### TEXT SECTION

But once in awhile someone write a book that walks us through a daily life that needs to be seen. A life that we might not think about but maybe we should. Realistic fiction helps us see how others are experiencing the world around them – a different point of view. It often helps us know that others are struggling with life issues as well. It is valuable to see how others resolve or work towards resolving the problems before them. Maybe just knowing others can find answers helps us to look for our own.
At any rate all that said I was reading Saint Anything this week by Sarah Dessen. It is the daily life of Sydney. Sydney is a bright, well-supported and friendly high school student. But (there is always a but right?) her older brother, who everyone use to see as wonderful, has made a few to many mistakes and now is dealing with them while spending time in prison.
How do you handle the issues of a brother in prison, a mother who can’t let go of him and is trying so hard to help him from a far, a father who looks uninvolved or maybe just overwhelmed, and the guilt that you know your brother put someone in a wheelchair for life?
Wow – a lot of reality right up front! Dessen develops her story slowly building her characters day by day. We begin to see why people are making certain choices, and why Sydney is feeling a bit like she is in prison herself.

######
### COLLECTED MATERIAL

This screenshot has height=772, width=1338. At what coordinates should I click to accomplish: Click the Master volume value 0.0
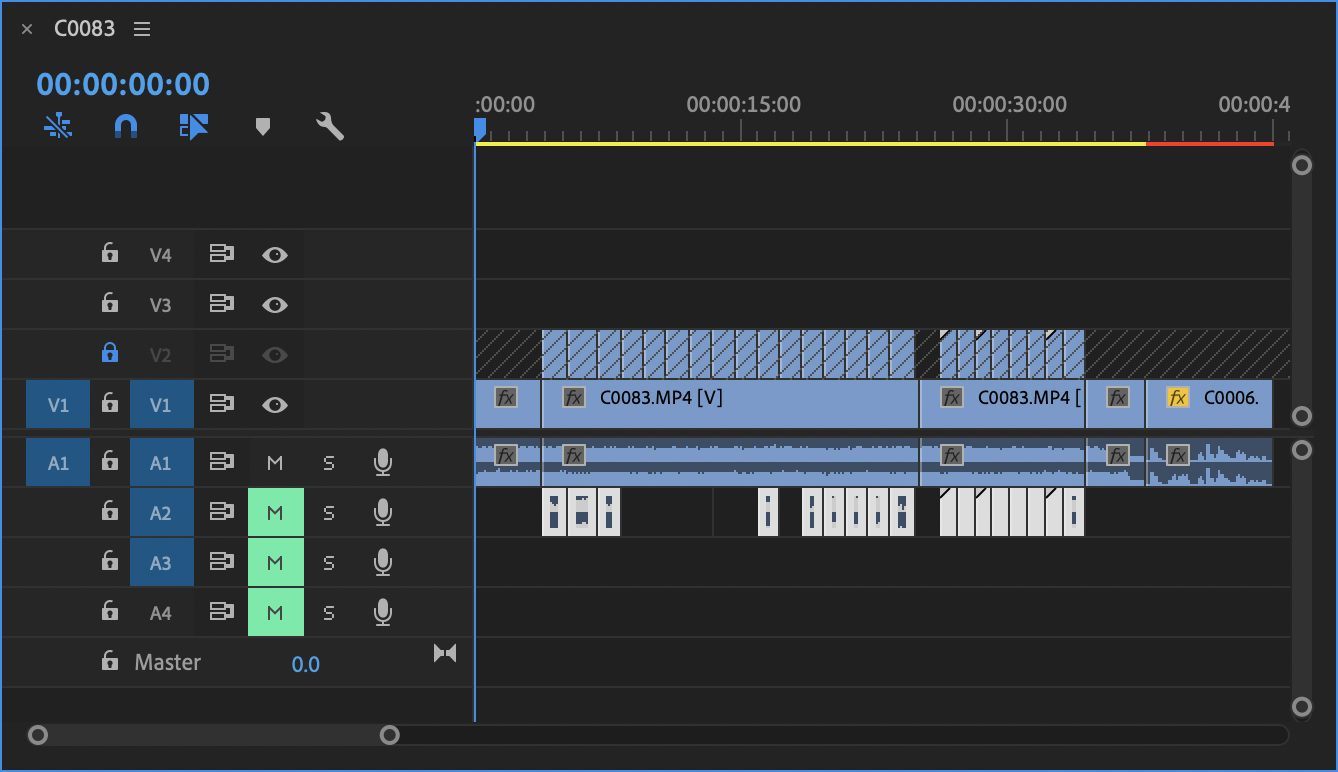point(305,664)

######

• [YOUR TASKS]
• A. Retype the passage of the book review above from "At any rate" to "wheelchair for life?".
• B. Who wrote Saint Anything, according to the book review above?

• [ANSWERS IN ORDER]
• A.
At any rate all that said I was reading Saint Anything this week by Sarah Dessen. It is the daily life of Sydney. Sydney is a bright, well-supported and friendly high school student. But (there is always a but right?) her older brother, who everyone use to see as wonderful, has made a few to many mistakes and now is dealing with them while spending time in prison.
How do you handle the issues of a brother in prison, a mother who can’t let go of him and is trying so hard to help him from a far, a father who looks uninvolved or maybe just overwhelmed, and the guilt that you know your brother put someone in a wheelchair for life?

• B. Sarah Dessen